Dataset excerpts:
□ □ □
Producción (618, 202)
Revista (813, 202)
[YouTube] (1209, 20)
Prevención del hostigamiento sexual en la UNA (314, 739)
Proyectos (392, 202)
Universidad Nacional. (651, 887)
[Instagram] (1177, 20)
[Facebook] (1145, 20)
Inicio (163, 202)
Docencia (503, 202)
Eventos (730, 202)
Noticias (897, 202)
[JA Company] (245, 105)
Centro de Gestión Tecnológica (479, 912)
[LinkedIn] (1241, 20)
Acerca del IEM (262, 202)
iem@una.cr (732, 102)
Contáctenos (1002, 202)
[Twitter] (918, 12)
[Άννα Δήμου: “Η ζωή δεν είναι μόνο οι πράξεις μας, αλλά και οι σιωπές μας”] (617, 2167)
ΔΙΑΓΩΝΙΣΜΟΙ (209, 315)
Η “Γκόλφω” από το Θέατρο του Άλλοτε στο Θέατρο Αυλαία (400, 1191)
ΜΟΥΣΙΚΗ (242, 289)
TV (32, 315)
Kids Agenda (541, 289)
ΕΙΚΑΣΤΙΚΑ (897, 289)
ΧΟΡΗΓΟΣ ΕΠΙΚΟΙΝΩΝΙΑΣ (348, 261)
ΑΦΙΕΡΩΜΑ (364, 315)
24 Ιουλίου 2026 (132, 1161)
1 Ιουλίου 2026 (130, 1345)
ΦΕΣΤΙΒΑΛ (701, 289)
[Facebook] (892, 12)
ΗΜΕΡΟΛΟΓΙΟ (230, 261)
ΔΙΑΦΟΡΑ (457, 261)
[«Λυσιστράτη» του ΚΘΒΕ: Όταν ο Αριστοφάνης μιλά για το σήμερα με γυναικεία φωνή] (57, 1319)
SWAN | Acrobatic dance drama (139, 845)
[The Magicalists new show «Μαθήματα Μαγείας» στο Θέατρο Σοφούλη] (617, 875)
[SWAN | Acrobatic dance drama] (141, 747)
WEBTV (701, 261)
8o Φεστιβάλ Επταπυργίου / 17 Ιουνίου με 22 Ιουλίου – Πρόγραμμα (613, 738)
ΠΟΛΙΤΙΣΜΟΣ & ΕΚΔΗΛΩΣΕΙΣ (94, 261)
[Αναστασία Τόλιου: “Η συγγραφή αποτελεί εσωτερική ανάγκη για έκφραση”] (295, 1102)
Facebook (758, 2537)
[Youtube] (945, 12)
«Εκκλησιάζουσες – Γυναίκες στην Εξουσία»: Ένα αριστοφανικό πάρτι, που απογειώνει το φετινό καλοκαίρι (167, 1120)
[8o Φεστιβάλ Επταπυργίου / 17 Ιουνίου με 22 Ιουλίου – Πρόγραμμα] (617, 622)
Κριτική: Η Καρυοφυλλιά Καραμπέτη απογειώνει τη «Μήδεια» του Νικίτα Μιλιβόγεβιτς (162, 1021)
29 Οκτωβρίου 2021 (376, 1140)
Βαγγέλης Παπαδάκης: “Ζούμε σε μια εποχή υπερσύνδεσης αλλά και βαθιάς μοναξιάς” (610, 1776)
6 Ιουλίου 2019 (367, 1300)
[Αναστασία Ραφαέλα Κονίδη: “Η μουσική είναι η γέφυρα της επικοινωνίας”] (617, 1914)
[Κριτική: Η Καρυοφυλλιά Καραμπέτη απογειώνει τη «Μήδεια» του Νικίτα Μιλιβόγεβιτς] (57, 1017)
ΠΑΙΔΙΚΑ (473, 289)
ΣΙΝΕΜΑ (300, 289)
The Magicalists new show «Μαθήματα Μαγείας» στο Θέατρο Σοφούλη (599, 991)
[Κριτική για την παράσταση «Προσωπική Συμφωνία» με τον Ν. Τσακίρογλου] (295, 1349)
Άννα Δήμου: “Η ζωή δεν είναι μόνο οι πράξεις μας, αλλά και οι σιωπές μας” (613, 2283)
□ □ □
» TASK REQUIREMENTS
A single number is the whole answer: how many lines in the entries hold the word "Άννα".

» RESPONSE AREA
2